**Task details:**
Copy the material below word for word, from its first line through the line containing "Looking at the screenshot, I should pos(739,117).", including both of those lines.
═════ Data provided
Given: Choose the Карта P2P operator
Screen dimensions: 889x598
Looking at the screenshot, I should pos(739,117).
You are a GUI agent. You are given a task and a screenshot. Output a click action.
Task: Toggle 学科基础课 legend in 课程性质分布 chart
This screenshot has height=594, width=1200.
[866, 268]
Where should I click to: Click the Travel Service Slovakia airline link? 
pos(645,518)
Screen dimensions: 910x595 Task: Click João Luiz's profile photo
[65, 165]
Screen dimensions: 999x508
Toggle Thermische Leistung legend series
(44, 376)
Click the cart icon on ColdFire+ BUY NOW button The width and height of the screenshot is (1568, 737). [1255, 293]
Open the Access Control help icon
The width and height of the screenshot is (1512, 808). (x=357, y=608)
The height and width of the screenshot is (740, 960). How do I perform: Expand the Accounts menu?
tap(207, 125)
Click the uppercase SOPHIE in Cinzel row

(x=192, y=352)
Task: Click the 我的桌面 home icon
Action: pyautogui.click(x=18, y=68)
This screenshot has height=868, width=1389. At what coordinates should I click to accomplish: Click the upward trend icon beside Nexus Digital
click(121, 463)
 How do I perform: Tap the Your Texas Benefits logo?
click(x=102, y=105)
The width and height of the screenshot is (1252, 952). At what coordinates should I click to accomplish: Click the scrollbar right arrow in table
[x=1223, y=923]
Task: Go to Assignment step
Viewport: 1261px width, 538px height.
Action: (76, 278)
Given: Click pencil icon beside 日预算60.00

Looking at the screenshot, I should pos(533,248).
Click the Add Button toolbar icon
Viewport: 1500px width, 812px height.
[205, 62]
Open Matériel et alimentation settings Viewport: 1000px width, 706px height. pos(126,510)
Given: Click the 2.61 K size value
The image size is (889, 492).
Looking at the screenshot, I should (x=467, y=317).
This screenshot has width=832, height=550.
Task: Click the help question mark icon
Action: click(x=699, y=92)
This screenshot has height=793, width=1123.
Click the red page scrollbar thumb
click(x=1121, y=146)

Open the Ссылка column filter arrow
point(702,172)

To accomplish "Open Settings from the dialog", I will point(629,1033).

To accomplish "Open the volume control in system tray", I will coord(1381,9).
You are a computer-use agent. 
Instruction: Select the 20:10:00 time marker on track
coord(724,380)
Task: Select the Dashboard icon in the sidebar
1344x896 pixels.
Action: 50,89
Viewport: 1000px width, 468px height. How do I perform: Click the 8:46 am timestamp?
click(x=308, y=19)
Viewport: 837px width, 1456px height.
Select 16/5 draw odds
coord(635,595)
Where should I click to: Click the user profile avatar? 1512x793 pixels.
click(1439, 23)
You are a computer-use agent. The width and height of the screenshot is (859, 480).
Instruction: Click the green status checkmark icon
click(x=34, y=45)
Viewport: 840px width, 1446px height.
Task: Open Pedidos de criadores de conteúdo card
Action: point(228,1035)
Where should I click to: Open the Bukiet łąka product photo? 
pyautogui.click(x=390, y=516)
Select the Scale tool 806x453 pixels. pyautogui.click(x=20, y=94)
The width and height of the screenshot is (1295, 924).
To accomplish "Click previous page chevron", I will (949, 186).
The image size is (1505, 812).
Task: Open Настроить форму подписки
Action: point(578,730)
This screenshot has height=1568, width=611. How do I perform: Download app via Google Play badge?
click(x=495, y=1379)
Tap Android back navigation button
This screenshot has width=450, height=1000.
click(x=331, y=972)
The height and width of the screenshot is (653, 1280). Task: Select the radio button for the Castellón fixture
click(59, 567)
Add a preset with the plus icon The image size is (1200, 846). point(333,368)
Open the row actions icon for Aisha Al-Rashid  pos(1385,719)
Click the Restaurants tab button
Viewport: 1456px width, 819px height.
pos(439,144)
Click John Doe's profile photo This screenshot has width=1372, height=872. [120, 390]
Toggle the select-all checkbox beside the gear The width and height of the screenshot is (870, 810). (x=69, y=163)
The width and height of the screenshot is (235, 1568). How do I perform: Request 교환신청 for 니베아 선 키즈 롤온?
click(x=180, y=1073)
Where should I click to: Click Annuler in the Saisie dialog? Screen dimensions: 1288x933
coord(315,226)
══════════
**Solution to this exercise:**
Given: Choose the Карта P2P operator
Screen dimensions: 889x598
Looking at the screenshot, I should pos(739,117).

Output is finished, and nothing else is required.